Results: MTHFD2 was highly expressed in NSCLC cells. Knockdown of MTHFD2 inhibited proliferation and increased apoptosis. Furthermore, oxidative factors significantly increased, while antioxidant factors significantly decreased in NSCLC cells with MTHFD2 knockdown, indicating that MTHFD2 was involved in NSCLC progression through the redox pathway. Although MTHFD2 was downregulated with ATF4 silencing, the dual-luciferase reporter assay suggested that ATF4 did not directly mediate MTHFD2 transcription. Further studies revealed that MYC had a transcriptional effect on MTHFD2 and was also regulated by ATF4. PCR, and western blotting experiments with ATF4 knockdown and MYC overexpression as well as ATF4 overexpression and MYC knockdown proved that ATF4 stimulated MTHFD2 through MYC mediation. Conclusions: ATF4 promoted high expression of MTHFD2 in NSCLC dependent on MYC.

1. Background

Metabolic reprogramming has been regarded as a common characteristic of various cancers, and studying its features and regulated mechanism will benefit the interpretation of cancer biological processes and anticancer therapy [1]. Among the most noticeable reprogrammed metabolic pathways in cancer cells, one-carbon metabolism has been greatly involved in cancer initiation and progression [2, 3]. One-carbon metabolism involves cytoplasmic and mitochondrial biosynthetic reactions that bring one-carbon units into various cellular activities.

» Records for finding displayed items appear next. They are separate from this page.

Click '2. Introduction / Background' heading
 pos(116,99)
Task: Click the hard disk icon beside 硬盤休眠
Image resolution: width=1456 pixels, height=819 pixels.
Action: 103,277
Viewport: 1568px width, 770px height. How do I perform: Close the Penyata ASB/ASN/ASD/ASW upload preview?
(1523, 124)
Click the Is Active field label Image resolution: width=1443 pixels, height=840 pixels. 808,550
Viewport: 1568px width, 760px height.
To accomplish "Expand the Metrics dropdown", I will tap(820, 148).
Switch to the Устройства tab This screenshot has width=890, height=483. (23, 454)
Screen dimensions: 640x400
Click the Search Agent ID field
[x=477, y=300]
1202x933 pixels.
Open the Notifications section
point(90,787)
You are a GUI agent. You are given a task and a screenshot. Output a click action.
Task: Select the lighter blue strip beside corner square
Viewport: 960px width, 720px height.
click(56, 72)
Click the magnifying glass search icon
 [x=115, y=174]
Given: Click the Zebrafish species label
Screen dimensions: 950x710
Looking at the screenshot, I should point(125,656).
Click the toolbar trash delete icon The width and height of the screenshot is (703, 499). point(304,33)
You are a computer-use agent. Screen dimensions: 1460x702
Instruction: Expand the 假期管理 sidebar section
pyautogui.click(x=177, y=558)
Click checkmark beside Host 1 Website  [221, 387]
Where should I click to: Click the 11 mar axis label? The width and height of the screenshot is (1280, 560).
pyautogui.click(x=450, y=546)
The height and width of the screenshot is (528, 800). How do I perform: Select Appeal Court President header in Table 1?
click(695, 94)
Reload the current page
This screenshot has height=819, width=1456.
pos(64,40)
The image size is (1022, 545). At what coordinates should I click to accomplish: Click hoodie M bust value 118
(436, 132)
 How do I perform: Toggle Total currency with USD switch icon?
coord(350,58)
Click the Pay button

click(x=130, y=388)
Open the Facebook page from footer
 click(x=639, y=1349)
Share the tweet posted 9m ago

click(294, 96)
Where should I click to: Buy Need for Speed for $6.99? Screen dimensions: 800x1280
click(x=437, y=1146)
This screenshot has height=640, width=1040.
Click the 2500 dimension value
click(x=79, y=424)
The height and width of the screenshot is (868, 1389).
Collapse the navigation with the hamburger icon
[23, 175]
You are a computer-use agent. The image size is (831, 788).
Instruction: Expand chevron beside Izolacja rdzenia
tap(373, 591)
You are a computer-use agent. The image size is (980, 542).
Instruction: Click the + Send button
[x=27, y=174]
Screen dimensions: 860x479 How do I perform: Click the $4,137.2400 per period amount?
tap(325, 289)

One-carbon units are involved in multiple cellular activities, including nucleotide synthesis, methylation modification, and the production of reducing molecules, which greatly support the malignant phenotype of cancer cells [4]. In recent years, an increasing number of researchers have focused on investigating the changes and roles of the one-carbon pathway in cancer [5, 6]. The role of one-carbon metabolism in cancer has received great attention, and studies targeting one-carbon metabolism for cancer treatment have been well developed.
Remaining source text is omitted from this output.